The gains extended a rally in which the S&P 500 recently hit record highs for the first time in two years, lifted by optimism about the economy and lower interest rates, as well as bets on artificial intelligence.

Tesla slumped 12% to its lowest since May 2023 after CEO Elon Musk warned sales growth would slow this year despite price cuts that have hurt its margins. That left the car maker’s stock market value at about $580 billion, below Eli Lilly and just above Broadcom.

The U.S. economy grew faster than expected in the December quarter amid strong consumer spending, confounding predictions of a recession after the Federal Reserve aggressively raised interest rates, with full-year growth of 2.5%.

“GDP was a good surprise for the market in that there wasn’t problematic inflation, and the consumer continues to spend money,” said Rob Haworth, senior investment strategy director at U.S. Bank Asset Management Group. “And so there more support for the narrative that company earnings and sales growth should be better as we press forward.”

Other data showed initial jobless claims for the week ended Jan. 20 rose to 214,000, higher than the estimated 200,000 figure.

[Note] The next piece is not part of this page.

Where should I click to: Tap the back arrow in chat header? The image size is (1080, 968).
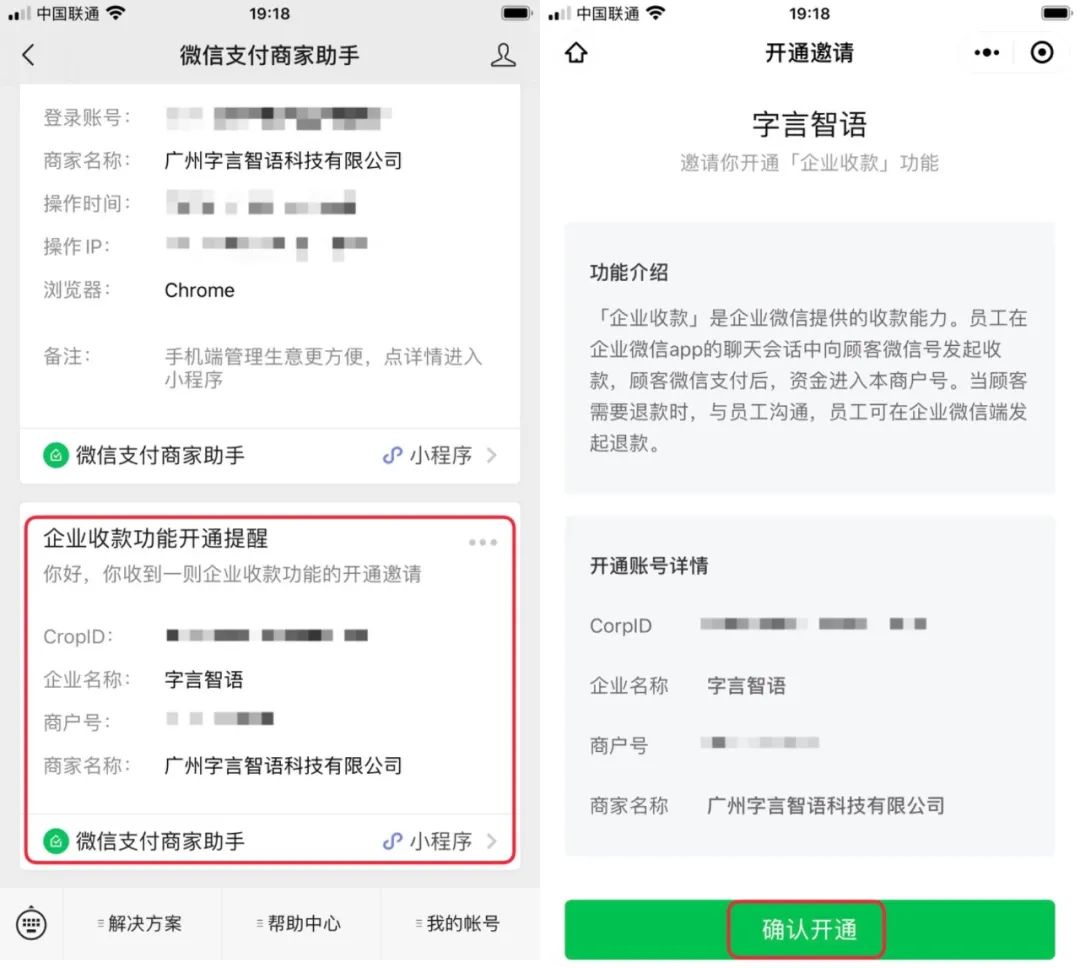point(28,54)
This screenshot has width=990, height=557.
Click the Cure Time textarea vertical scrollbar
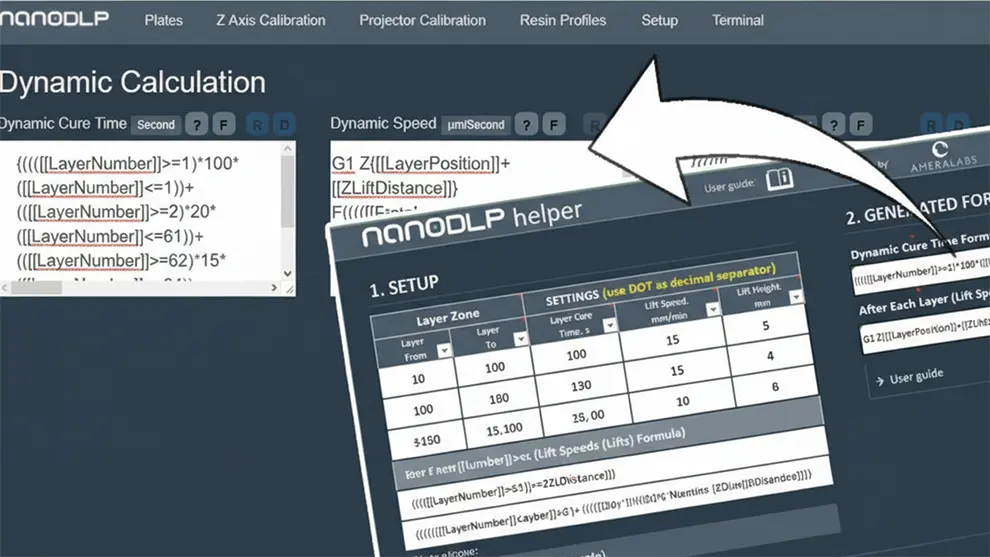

Quarterly results next week from Apple, Microsoft , Amazon, Alphabet and Meta Platforms will give investors a glimpse of whether those heavyweight company’s high valuations are warranted following surges in their stocks since Wall Street bottomed out in 2022. The S&P 500 climbed 0.53% to end the session at 4,894.16 points.

The Nasdaq gained 0.18% to 15,510.50 points, while Dow Jones Industrial Average rose 0.64% to 38,049.13 points.

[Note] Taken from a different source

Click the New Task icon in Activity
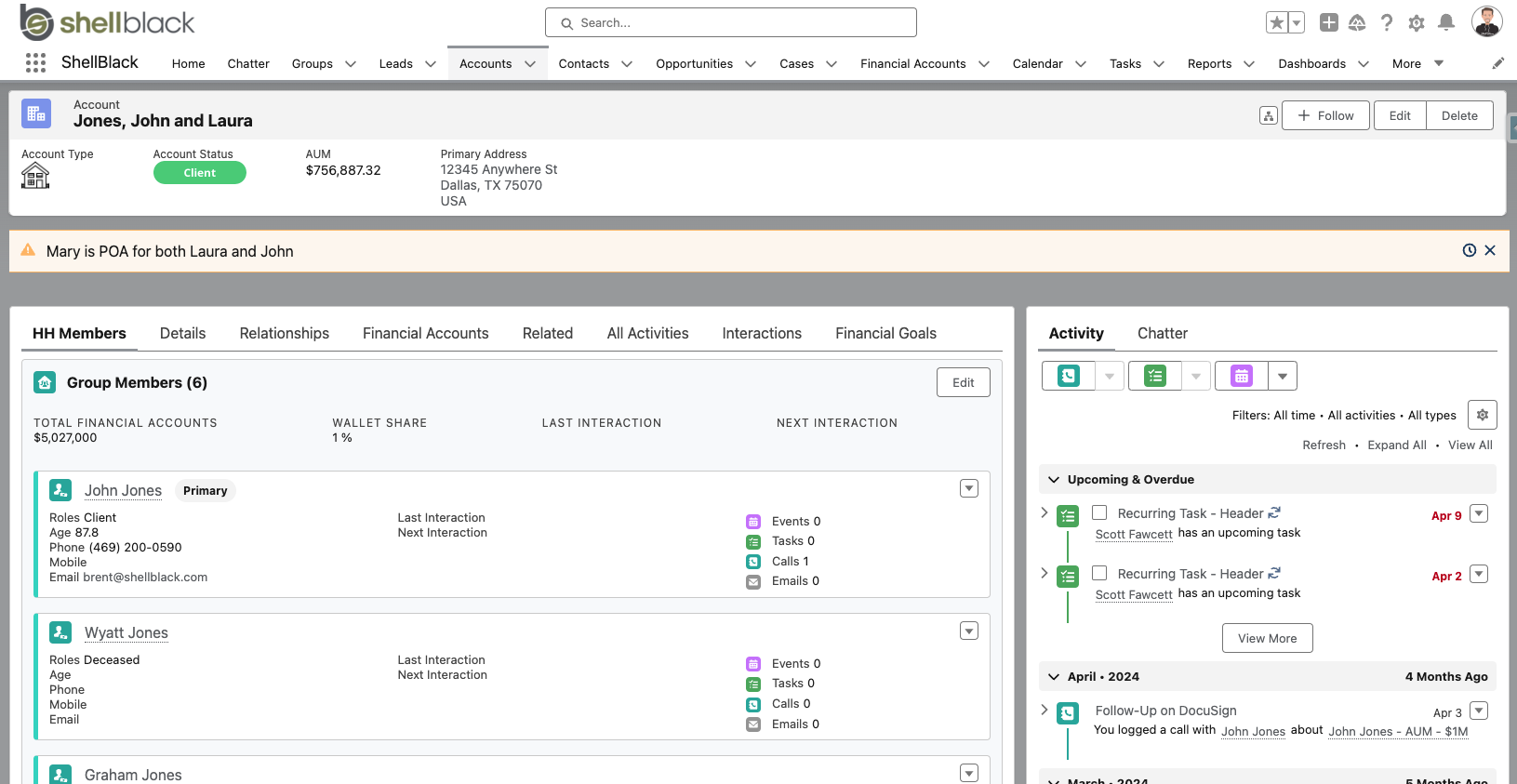The image size is (1517, 784). (1155, 376)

Other electric car makers fell following Tesla’s quarterly report late on Wednesday. Rivian Automotive lost 2.2% and Lucid Group dropped 6.7%.

Humana sank 11.7% after it became the latest health insurer to forecast disappointing annual profits, dragging the S&P 500 healthcare sector index down 0.2%.

UnitedHealth and Cigna dropped 3.9% and 2%, respectively.

IBM jumped 9.5% after forecasting full-year revenue growth above estimates, while Comcast added 3.4% after the media giant topped quarterly revenue estimates.

American Airlines soared 10.3% after the carrier forecast largely upbeat annual profits.

Of the S&P 500 companies that have reported earnings so far, 82% have surpassed expectations, LSEG data showed. That compares to a long-term average beat rate of 67%.

Boeing fell 5.7% after the U.S. Federal Aviation Administration barred the troubled planemaker from expanding production of its 737 MAX narrowbody planes.

Advancing issues outnumbered falling ones within the S&P 500 by a 4.0-to-one ratio.

The S&P 500 posted 50 new highs and two new lows; the Nasdaq recorded 97 new highs and 119 new lows.

Volume on U.S. exchanges was 11.5 billion shares traded, about average for the previous 20 sessions.